News of the kills even reached West Grove, where one resident posted: “Did anybody hear about the recent fish kill in the East Branch of the White Clay Creek in the Landenberg area? It was a toxic poisoning of every creature regularly inhabiting our precious water source. How many kids have found their way to their favorite watering hole in the last week alone?”
Rising water temperatures? Man-made pollutants seeping into the creek? Conservationists and environmentalists from the White Clay Creek Wild and Scenic Rivers Program, the Stroud Water Research Center and the Pennsylvania Fish and Boat Commission have all opened up lines of communication between agencies.
One of those conservationists, David Arscott of the Stroud Water Research Center, said that he had spoken to one local resident, who told Arscott that after word spread about the fish kills, her son paddled in a canoe along the creek to look for a probable cause for the kills, and came across a dirty water patch along the East branch of the creek, where a new home was being built nearby. Arscott said that because eel were found in the water, it leads to the rising speculation that the cause of the fish kills may point to a man-made influence, given that eel are generally known to require low amounts of oxygenated water and thus are able to survive during the hot summer months, when creeks and ponds heat up and lose oxygen.
In a July 29 letter to Shane Morgan, the management plan coordinator for the White Clay Creek Wild and Scenic Rivers Program, David Burke, watershed manager for the Department of Environmental Protection's (DEP) Southeast Regional office, wrote that a DEP investigator inspected the stream near Laurel Bridge Road on July 26.
“He reported that all sizes and species of fish had been killed, so he suspects that something very toxic came through,” Burke wrote. “It appeared that the fish had been dead for some time (probably days), and there was no other sign or clue as to what kind of problem this was. At this time, the incident remains unexplained.”
Burke wrote that the DEP was not aware of any potential sources that could have contaminated the creek, and although some have speculated that the water run-off from a recent fire at a nearby mushroom composting facility may have released some potentially toxic materials into the creek, Burke wrote that there is no particular reason to suspect a connection between the fire and the fish kill.
“Rainstorms this week have been occasional and intense, and we know that generally, summer rainstorms sometimes cause sudden changes in water quality that can be shocking or fatal to aquatic life," he wrote. "But this is only a general observation, and it does not represent an explanation for this incident.”
In an e-mail to the Chester County Press, Virginia Cain, the community relations coordinator for he Southeast Regional office of the DEP, said the DEP has visited the White Clay Creek several times since the fish kills, and will continue to monitor the area.
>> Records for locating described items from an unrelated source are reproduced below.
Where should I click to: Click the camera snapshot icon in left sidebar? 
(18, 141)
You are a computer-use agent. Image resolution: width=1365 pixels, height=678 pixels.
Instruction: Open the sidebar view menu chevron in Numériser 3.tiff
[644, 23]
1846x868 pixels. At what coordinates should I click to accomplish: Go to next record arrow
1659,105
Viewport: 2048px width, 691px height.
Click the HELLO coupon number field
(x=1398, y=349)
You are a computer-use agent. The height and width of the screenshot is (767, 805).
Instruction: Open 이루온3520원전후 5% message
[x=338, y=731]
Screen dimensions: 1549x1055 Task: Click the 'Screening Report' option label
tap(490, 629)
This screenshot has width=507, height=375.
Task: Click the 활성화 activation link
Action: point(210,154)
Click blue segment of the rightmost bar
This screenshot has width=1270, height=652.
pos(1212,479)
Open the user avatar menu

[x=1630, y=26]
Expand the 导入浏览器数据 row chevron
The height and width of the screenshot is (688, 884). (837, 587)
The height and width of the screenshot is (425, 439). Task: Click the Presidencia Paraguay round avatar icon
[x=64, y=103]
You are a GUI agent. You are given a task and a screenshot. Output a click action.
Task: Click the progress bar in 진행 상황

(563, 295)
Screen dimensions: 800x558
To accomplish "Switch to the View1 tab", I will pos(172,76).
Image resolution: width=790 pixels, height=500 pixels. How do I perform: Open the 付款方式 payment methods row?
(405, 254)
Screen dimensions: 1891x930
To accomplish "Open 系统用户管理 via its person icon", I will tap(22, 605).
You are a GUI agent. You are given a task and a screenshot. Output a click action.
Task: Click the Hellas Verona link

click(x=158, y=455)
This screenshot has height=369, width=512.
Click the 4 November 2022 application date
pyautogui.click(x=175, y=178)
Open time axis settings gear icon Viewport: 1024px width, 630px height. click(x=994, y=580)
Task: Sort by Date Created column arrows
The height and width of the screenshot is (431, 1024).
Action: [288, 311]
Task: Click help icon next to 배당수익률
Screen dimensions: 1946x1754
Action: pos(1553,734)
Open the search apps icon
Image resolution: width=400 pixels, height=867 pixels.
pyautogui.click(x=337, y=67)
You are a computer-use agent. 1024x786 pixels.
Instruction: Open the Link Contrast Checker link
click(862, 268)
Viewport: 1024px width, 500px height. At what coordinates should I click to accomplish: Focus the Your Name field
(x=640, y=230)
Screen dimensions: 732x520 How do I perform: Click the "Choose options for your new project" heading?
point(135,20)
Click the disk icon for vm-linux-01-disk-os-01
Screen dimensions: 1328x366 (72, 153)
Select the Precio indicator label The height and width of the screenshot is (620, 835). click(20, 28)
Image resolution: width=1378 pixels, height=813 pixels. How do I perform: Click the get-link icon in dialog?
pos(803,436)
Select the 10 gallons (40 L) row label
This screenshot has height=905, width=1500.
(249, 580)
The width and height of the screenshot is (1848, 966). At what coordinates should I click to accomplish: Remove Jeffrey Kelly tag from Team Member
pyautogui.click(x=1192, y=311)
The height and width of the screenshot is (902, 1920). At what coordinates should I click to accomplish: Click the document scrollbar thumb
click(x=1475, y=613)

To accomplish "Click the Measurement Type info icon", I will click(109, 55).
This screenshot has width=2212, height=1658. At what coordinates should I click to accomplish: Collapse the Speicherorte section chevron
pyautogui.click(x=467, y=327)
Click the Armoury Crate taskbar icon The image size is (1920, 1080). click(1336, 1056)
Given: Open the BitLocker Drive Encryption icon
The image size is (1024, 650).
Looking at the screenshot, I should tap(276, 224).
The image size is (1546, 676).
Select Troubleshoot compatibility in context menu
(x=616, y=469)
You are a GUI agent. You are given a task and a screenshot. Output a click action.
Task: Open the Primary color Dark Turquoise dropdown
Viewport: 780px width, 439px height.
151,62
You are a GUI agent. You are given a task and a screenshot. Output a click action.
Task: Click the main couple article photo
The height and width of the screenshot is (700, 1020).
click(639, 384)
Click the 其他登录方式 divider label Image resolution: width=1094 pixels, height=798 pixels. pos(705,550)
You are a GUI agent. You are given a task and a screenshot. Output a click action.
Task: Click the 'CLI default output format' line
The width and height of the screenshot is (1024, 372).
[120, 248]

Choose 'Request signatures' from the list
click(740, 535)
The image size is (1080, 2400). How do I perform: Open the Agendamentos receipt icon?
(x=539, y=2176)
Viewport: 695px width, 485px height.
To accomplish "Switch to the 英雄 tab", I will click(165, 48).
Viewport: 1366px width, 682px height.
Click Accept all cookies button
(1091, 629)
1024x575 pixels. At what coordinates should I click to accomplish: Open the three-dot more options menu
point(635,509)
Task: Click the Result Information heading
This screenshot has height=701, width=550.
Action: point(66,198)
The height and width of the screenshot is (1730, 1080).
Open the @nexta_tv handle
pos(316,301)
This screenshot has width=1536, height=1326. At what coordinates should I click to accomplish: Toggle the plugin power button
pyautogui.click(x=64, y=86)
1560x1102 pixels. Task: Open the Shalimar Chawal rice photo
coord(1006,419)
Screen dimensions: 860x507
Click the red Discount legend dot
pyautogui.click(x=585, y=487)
She wrote that whatever condition caused the fish kills has passed, and that the DEP advises all residents to use precaution when entering not only the creek, but any waters of the Commonwealth.
The DEP has asked that those who discover additional dead aquatic life along the White Clay Creek to contact the DEP at 484-250-5900. Residents may also contact the Pennsylvania Fish & Boat Commission hotline at 1-855-FISH-KIL (855-347-4545), to report any suspected pollution incident.